• Your task: Reply only with how many lines in these entries hold the string "checkbox".

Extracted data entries
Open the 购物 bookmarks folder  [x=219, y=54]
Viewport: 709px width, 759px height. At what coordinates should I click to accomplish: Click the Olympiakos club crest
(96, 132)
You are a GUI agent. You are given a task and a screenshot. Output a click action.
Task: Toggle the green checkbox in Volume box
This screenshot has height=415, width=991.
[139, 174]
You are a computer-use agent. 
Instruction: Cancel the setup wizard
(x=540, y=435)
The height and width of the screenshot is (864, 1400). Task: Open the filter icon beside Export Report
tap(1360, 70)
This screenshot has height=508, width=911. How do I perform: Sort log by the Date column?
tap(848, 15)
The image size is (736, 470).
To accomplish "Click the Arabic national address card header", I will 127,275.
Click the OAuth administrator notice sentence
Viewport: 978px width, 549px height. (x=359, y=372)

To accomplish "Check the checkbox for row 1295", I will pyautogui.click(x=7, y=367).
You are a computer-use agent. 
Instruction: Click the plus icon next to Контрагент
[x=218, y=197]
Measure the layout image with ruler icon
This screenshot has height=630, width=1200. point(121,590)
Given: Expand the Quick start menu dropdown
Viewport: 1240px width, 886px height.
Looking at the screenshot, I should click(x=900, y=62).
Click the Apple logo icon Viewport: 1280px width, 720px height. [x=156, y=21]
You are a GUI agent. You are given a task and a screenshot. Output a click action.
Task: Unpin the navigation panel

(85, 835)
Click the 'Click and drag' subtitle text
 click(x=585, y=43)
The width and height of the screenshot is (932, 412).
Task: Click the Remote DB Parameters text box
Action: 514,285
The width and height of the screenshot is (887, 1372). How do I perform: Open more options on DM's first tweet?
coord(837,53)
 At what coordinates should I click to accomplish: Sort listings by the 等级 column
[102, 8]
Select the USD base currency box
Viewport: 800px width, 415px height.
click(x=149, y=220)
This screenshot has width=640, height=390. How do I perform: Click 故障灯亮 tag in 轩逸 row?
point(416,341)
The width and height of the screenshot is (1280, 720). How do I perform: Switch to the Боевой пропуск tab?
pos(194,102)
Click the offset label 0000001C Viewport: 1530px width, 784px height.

• Task output: 2